Butter: an interesting anomaly
While the FDA will now expect manufacturers of coffee creamers, crackers, biscuits, cakes and stick margarines to virtually eliminate trans fats from their products there remains an interesting anomaly – butter. The FDA’s consumer information sheet on trans fats states in big letters ‘Selecting foods with even small amounts of trans fat can add up to a significant intake’. Butter has about 3-5% of its fatty acids and therefore 3-5% of its calories as trans fats. Once partially hydrogenated oils are removed from the food supply butter becomes one of the richest sources of trans fats.

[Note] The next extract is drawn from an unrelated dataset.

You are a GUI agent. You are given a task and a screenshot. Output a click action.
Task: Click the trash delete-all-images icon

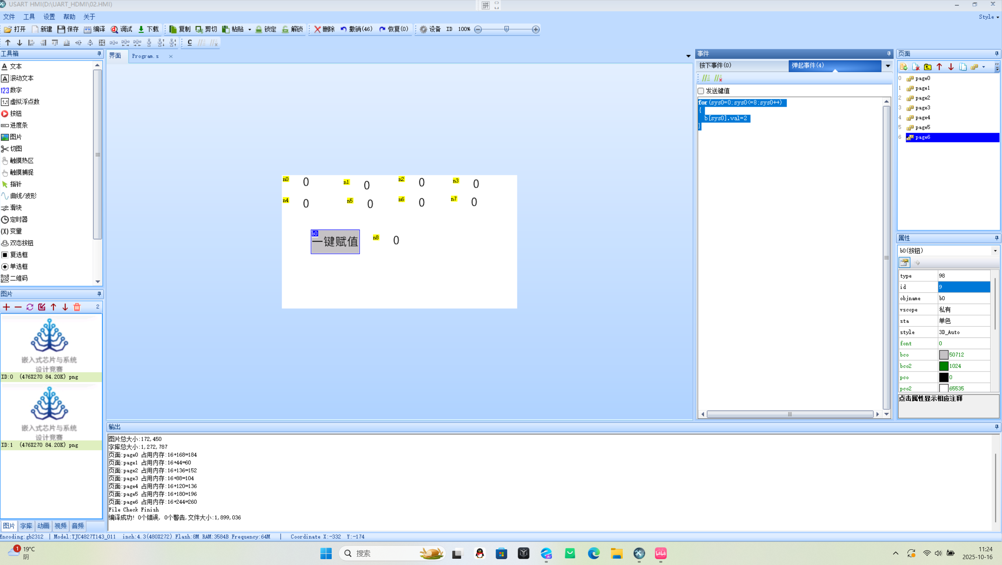[77, 307]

The dairy industry likes to tell us that these trans fats are ‘natural’ and therefore not a problem. But the facts of the matter are that at least 10 of the trans fats in butter are the same as those found in partially hydrogenated oils. Not surprisingly, dairy trans fats have similar adverse effects on blood lipids to those in partially hydrogenated oils. Butter is actually made of partially hydrogenated oils – cows eat lots of unsaturated fats from grass and seeds; these fats are then partially hydrogenated in the rumen of the cow to yield lots of saturated fat plus some trans fats, which end up in the meat and milk of the cow. Although this bio-hydrogenation may be considered ‘natural’ its consequences are not good and no amount of public relations spin can make it so.
So will butter’s ‘Generally Regarded as Safe’ status be withdrawn by the FDA in the near future? Not likely. The dairy lobby is the best in the business. But what will the regulators do when biscuit manufacturers replace their current baking fats (with trans fats) with butter (with trans fats)?
The good news for the Australian public is that current advice to replace saturated fats like dairy and meat fat with unsaturated fats is also the best advice for further lowering trans fat intake.